Keywords: adoptive; chimeric antigen; immunotherapy; receptors; t-lymphocytes; vaccination.

Figure 1

Immunosuppression in the Ewing sarcoma tumor microenvironment. Low expression of human leukocyte antigen (HLA)-A, B, C on Ewing sarcoma cells prevents recognition of tumor-associated antigens by antigen presenting cells and effector T cells, while high expression of HLA-G actively suppresses tumor-specific T cells. Tregs also function to dampen the antitumoral T cell response, namely through production of suppressive cytokines and binding of CD80 on antigen presenting cells (APCs). The binding of CD80 on APCs by Treg CTLA-4 prevents CD80-CD28 costimulation of T cells, resulting in T cell anergy. The presence and activity of intratumural Tregs is further augmented by cytokines produced by F2 fibrocytes and myeloid-derived suppressor cells (MDSCs). Similarly to Tregs, F2 fibrocytes and other MDSCs also produce cytokines that dampen the cytotoxic T cell response. HLA, human leukocyte antigen; TCR, T cell receptor; Tregs, regulatory T cells.

Figure 2

Targets for cancer immunotherapies in Ewing sarcoma. Extracellular targets are natively expressed on the surface of Ewing sarcoma cells and can be targeted by both cellular and non-cellular immunotherapies.
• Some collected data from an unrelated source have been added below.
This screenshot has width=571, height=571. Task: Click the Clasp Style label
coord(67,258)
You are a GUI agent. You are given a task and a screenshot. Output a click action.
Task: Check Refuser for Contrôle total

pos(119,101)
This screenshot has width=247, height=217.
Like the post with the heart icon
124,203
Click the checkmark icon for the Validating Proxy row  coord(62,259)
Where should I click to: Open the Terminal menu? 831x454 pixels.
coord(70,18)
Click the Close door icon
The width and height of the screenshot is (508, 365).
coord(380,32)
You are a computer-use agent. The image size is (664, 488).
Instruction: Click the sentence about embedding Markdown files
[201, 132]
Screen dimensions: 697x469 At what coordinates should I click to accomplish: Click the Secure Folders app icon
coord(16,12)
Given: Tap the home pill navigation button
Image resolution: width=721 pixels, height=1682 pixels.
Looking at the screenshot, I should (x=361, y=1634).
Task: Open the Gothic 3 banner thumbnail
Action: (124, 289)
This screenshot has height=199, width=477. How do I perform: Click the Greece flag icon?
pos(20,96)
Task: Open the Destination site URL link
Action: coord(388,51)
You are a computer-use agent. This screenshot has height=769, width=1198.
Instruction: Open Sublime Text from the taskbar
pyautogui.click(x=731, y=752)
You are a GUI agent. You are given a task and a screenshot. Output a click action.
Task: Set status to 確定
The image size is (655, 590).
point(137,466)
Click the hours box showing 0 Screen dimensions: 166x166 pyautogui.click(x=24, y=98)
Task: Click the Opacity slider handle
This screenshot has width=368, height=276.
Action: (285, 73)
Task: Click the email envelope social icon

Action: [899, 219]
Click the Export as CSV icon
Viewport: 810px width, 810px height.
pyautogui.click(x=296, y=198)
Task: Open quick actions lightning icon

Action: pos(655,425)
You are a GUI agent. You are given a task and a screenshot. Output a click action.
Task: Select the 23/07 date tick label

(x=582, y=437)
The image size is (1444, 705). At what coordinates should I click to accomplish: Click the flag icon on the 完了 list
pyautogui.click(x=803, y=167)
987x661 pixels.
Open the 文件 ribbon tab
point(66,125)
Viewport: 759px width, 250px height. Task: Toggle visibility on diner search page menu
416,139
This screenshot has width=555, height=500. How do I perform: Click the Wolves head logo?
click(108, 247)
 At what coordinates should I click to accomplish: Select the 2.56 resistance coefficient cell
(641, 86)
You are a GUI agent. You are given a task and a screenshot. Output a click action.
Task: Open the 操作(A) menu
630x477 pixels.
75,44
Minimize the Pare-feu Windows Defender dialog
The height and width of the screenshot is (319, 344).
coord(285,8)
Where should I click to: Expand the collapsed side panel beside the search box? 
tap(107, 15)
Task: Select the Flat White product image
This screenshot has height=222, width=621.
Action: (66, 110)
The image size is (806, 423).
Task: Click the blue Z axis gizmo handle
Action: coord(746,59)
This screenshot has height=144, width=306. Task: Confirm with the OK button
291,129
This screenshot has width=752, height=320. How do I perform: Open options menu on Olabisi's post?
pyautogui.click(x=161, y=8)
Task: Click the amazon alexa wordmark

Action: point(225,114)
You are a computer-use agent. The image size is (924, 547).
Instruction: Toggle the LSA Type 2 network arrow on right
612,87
These therapies include CAR T cells, monoclonal antibodies (mAbs) and bispecific T cell engagers. In contrast, intracellular targets require presentation of naturally processed peptides in an HLA context and cellular immunotherapies such as transgenic T cell receptor (TCR) T cells, cancer vaccine or autologous tumor-infiltrating lymphocytes. CAR, chimeric antigen receptor; TCR, T cell receptor.